It’s unheard of but, yes it’s true, Microsoft has made its first quarterly loss in its history. To be fair, Microsoft has taken a $6.2 billion write off because its 2007 purchase of online ad service aQuantive hasn’t yielded the returns envisioned at that time but what is disturbing is that revenue for Windows has actually fallen by 6%; not good news for Microsoft shareholders.
Modest growth in revenues for the Office suite of products is the only good news that Steve Ballmer has had lately. So the million dollar question is: will Windows 8 save the day?
Windows 8, due for release in October, has been designed for use on PCs laptops, tablets and home theatre PCs, clearly with the purpose of providing a common look and feel across all device types. Now that is quite an ambitious proposition and if it comes off will certainly have a dramatic impact in the market, but will it pay off?
l guess the jury will be out on this one for a some time to come, but I for one won’t be expecting to see any real fireworks on that front, and here’s why.
Is there a need for Windows 8 on the desktop? As I mentioned in my previous blog the rise of tablets has reduced the relevance of operating systems, it’s all about what you can do when and where you want. In the current economic climate, in a market that appears to have reached saturation, what benefit will an organisation gain by upgrading from Windows 7 to 8?
As an employee of a technology vendor, I understand the importance of new versions of a product to extend the promise made to users choosing a platform, but surely there does need to be some value creation in that process, no?
With a new interface: Microsoft has completely redesigned the interface and to navigate around it requires a whole new learning curve. One of the benefits Windows has had is the ease with which we have been able to adapt to new versions with virtually no disruption to productivity.
Metro has been obviously been introduced with the mobile market in mind, to remove the need for different interfaces across the spectrum of devices that we all now use. However, all the early reports I have read are not overly flattering, “lots of pain for little gain”, it is completely different from previous version, without even the familiar start button users are confused before they even get going.
Not to mention that for any Independent Software Vendor the need to ditch Win32 API and adopt the new WinRT API (and yes I hear you all saying that the runtime libraries are built upon Win32 API) but still .Net framework is a thing of the past, yes you can emulate it under Windows 8 and no doubt Microsoft will support if for some time now, but in reality we all need to start conversion projects now to be able to benefit from Windows 8, Metro and all the latest “cool” stuff.
Is this what the tablet market needs? You don’t have to be a genius to recognise that Microsoft is way to late in the tablet market and has just woken up. Apple understood what we want, saw the gap and produced a killer product, Android providing an alternative which is what free markets are all about, so is there room for another?
Then there is still the impact of the 7” iPad to come. Will features like app multi-tasking, the standard Windows file system and Office on the Surface be taken up by the Enterprise? I must say the ability to use Office on the desk top and tablet could be an advantage. We need do to ask the question though who has bought the iPad and the answer to that, in the main, is the consumer.

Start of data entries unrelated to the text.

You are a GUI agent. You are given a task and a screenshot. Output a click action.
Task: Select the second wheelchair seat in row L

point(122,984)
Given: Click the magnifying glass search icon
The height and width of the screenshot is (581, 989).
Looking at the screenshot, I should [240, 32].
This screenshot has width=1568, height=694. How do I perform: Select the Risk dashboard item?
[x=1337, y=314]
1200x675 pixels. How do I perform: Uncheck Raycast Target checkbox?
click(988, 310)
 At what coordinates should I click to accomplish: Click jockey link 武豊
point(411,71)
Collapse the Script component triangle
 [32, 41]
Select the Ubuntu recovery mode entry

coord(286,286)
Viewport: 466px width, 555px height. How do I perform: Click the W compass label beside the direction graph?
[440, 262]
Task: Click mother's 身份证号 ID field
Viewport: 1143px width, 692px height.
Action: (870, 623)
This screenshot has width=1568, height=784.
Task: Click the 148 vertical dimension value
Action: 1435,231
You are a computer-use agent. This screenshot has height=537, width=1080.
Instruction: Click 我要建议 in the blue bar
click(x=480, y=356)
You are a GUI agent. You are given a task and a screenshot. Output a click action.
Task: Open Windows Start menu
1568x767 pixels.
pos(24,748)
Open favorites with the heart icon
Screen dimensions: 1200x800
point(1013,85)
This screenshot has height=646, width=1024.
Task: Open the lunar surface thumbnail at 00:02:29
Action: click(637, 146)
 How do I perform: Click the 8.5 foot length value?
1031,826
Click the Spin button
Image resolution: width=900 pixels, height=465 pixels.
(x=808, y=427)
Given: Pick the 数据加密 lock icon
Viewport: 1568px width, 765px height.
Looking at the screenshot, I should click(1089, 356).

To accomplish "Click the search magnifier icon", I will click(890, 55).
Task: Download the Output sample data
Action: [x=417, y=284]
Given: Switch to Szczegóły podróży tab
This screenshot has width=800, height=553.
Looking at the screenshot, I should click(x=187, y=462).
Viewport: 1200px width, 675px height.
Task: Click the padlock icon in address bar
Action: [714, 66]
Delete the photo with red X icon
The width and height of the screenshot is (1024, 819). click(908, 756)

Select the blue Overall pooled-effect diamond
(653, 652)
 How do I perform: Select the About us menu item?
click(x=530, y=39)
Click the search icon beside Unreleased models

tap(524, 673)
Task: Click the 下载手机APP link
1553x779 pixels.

When it comes to smart phones, Microsoft’s track record in the smartphone business hasn’t really been covered in glory, even AT&T are having to invest big bucks in advertising to promote the Lumia 900 with little effect so far (iPhone and Android own more than 80% of the US market).
I’d imagine it really will be down to consumers as to whether Windows Phone 8 will make any impact, because as I have said before, the impact of the iPhone, iPad and the rise of social media have fundamentally changed the dynamics of how we now interact with information.
The consumerisation of IT has actually reversed the direction of technology absorption within the enterprise. Applications and products were often tested, modified and refined by ‘the deep pockets’ of large government funded projects prior to adoption by the enterprise.
It is the rapid rise of the consumerisation of IT, I believe, that has caught Microsoft by surprise. Having had an enterprise bias for many years, Microsoft has realised it has to shift its centre of gravity toward the consumer, and to do so quickly.
That winning the heart of the consumer has become of strategic importance is demonstrated in the emerging ‘Smart Home’ market. Fearing the impact of Apple TV, Google’s is racing to follow suite with its Nexus Q Entertainment hub and therefore it’s no surprise that Microsoft recently debuted its HomeOS system.
Will Windows 8 save the day for Microsoft? The answer is that is I don’t think that is Microsoft’s intention. It seems clear to me that Windows 8 is a tactical move by Microsoft to stop the bleeding. Having already been hit by one torpedo by Apple, Microsoft are trying to avoid getting hit by another. Its launch of the Surface tablet, plans for the smartphone market and coming Windows 8 are designed to stop the attrition and regain market share. Microsoft have woken up and are on the move….towards the consumer.